Mother’s Secret Tryst Doesn’t Excuse Husband from Paying Child Support for Boyfriend’s Child
April 05, 2013 | Child Support, Court Decisions, Legal Perspective
When the Pennsylvania Supreme Court announced its decision last year in K.E.M. v. P.C.S., 38 A.3d 798 (Pa.2012), it changed the face of child support paternity law, applying a “best interests of the child” standard in cases involving paternity by estoppel. An age-old concept, “paternity by estoppel,” means that a man who acts as though he is the father of the child may be held legally and financially responsible, even if there is no paternity test to prove his fatherhood, or as in this case, the DNA test proves that he is not the child’s father.
An unpublished decision of the Superior Court, P.A.P. v. T.A.P., No. 1932 MDA 2012 (April 4, 2013), illustrates the point. In this case, Mother and her husband had two children, divorced and then remarried. Another child was conceived while Mother was having an extramarital affair. She swore to her husband that she used protection with her boyfriend, so he trusted her. For the first three years of the child’s life, Mother’s husband stayed in the marriage and treated the child as his own. They eventually separated and filed for divorce when the child was 4 years old. A few months later, the husband secretly performed a genetic paternity test and learned that he was not the father. He didn’t cut off contact with the child, but reduced his custodial time. He continued to take the child to family functions, went to her school events, and claimed her as his child on his tax returns. The child continued to call him “Daddy” and knew no other father.
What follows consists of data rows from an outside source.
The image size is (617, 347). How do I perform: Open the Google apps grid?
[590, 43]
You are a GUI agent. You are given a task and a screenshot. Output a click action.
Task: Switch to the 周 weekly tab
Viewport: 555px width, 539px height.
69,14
When Mother sued her ex-husband for child support, he objected, knowing that he was not the father. He asked the court to perform paternity testing to prove it, but the court refused to perform testing. The Superior Court affirmed, finding that Mother’s husband was not legally permitted to deny his paternity after acting like the child’s father for so many years. The concealment of Mother’s affair did not rise to the level of “fraud” that would excuse her husband from denying paternity, especially since he continued to treat the child as his own after he learned the truth.